Battery quality and battery myths

Posted on 05 Nov 2014 by cliveweatherhead@batterybusiness.com.au

Like most businesses, the battery ocean has a few sharks swimming around. The other day I heard of someone who had purchased 4 batteries for his golf cart about 6 months ago - got them very cheap from an online company with no retail store - and they now need replacing again. The reason? The on-line store buys direct from the USA factory, and buys their OLD STOCK at a great price. These batteries were 2 years old when the customer got them, and had sat in a state of partial discharge for most of that time. If you sense something is too good to be true, you'll probably smell a rat at the same time. 

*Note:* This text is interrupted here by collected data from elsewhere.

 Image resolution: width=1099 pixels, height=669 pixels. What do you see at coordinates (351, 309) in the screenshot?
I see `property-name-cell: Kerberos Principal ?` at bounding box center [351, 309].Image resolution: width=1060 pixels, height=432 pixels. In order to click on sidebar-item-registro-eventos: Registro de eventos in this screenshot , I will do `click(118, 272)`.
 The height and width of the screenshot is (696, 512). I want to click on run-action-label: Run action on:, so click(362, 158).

Today I spoke to someone who has a diesel ute, one that is notoriously demanding to start, and he wanted the cheapest battery that would fit in, even though it wouldn't really be powerful enough to start the ute after a few months of use. He was going on a trip into the desert, with his tent and no spare battery. I genuinely don't like turning business away, but I also don't want to be responsible for someone stranded in dangerous conditions. There is a huge difference between poorly made batteries and well made batteries. The easiest way to get big power out of a car battery is for the manufacturer to use excessively strong acid, or very thin lead plates so that there is plenty of surface area contact with the acid, or even both at once. The result? A battery that has high cranking amps today and is rapidly dissolving, internally, into a mush of acidic deposits, and on the way to an early failure.

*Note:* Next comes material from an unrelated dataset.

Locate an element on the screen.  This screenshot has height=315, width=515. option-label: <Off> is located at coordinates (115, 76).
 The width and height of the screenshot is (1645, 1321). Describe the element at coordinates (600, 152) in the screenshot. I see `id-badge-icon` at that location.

We get asked about cranking amps a lot (in the same way that people used to ask for a "heavy duty" battery, which was largely a marketing gimmick). A manufacturer can make a high quality battery with high cranking amps, but it will cost. The truth is that the average ute has a battery that had about 650 cold cranking amps when new and, after a couple of years, it might have 350 cold cranking amps. That's still enough to start the engine in most cases, and a well made battery with lower cranking amps will have far more cranking amps after 2 years than a cheap battery with initially higher cranking amps of the same age. Unless there is a very special reason, the CCA of a battery isn't of much importance in the buying decision.

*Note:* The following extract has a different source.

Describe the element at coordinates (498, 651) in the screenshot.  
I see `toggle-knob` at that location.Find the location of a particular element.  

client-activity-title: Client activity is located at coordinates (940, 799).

We're recycling a couple of tonnes or so of batteries each week in our Warriewood store, and we see which batteries fail before they should. We know what brands we are likely to see when we open a bonnet on a cold morning, or a very hot day, and we won't sell those brands. We won't say which they are, but if we sell a brand then you can be sure we're happy with it, and we'd use it ourselves. We reckon that if we sell something that we are personally happy with, at a skinny margin so you get great value, we'll see you again, hopefully for a battery for something else, and you might recommend us to other people too. Whales tend to grow big and live a long time. We'd rather be whales than sharks!